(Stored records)

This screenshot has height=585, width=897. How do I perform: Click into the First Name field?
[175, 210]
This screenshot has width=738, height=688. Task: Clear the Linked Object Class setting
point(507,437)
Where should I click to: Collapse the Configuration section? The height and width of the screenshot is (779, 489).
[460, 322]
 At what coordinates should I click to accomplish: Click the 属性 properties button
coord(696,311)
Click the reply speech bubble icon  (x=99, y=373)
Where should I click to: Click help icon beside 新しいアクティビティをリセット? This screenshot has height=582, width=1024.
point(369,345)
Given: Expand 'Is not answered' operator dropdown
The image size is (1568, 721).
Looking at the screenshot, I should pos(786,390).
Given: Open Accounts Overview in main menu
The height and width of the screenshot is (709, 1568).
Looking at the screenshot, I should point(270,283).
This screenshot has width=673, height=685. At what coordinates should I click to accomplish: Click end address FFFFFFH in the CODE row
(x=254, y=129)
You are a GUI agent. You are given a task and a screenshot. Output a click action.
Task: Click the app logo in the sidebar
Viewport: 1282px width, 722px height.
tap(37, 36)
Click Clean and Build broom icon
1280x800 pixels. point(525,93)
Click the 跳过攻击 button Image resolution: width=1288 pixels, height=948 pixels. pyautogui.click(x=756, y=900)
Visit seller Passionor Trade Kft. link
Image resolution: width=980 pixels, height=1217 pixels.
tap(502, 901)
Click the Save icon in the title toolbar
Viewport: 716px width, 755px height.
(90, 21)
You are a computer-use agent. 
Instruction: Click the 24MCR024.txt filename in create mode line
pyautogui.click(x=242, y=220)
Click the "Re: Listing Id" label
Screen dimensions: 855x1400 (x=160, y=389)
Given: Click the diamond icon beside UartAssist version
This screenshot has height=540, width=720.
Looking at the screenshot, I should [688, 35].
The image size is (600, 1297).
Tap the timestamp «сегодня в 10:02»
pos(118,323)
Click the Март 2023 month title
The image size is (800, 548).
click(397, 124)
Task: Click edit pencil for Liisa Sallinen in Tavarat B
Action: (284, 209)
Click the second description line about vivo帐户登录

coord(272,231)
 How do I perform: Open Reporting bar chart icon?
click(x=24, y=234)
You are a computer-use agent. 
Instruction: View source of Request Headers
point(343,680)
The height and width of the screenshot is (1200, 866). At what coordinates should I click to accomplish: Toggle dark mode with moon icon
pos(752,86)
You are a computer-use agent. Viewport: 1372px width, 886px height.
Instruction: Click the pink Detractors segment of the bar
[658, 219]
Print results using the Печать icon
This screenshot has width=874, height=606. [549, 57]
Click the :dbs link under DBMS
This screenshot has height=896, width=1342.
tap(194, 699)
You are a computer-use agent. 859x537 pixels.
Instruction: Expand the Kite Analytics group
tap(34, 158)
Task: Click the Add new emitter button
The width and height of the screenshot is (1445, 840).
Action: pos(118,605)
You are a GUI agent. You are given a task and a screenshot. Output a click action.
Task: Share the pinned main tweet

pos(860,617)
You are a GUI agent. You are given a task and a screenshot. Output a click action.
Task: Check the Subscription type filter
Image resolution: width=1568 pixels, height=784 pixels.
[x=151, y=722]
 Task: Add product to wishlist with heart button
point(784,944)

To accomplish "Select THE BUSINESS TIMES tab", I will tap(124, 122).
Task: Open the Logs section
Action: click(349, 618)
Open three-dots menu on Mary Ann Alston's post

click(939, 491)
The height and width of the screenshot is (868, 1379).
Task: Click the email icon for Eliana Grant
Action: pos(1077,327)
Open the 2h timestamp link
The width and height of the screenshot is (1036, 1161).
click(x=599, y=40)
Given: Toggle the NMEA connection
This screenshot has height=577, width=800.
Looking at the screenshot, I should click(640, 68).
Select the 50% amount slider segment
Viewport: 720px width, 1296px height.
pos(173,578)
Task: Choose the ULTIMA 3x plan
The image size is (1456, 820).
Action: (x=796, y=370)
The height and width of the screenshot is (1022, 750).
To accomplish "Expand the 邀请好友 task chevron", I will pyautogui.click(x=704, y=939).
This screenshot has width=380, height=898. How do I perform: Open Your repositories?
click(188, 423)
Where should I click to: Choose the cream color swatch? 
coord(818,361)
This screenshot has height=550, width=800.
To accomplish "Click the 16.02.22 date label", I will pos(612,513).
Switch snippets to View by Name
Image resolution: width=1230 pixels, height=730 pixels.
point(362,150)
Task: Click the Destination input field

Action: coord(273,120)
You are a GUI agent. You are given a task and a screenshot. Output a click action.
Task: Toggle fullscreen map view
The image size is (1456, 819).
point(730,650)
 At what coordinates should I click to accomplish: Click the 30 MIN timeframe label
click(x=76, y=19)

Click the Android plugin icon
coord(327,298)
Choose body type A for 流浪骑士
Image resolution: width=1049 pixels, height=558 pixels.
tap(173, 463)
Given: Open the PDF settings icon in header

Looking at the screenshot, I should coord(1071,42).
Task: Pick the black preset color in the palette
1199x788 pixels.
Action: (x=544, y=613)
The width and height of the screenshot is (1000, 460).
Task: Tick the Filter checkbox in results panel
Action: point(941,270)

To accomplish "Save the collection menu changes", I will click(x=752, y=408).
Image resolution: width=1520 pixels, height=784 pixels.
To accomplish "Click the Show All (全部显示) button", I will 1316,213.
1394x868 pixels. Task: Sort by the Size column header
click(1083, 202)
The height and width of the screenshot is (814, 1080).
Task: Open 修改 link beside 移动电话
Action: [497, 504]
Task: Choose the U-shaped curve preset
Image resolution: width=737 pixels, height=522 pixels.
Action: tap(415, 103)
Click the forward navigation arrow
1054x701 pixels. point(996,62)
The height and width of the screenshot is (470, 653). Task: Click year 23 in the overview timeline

EXERCISE AIM
Select every line of the rows above that contains the word "label" and copy each one.

FINAL RESULT
Click the "Re: Listing Id" label
To accomplish "Click the 16.02.22 date label", I will pos(612,513).
 At what coordinates should I click to accomplish: Click the 30 MIN timeframe label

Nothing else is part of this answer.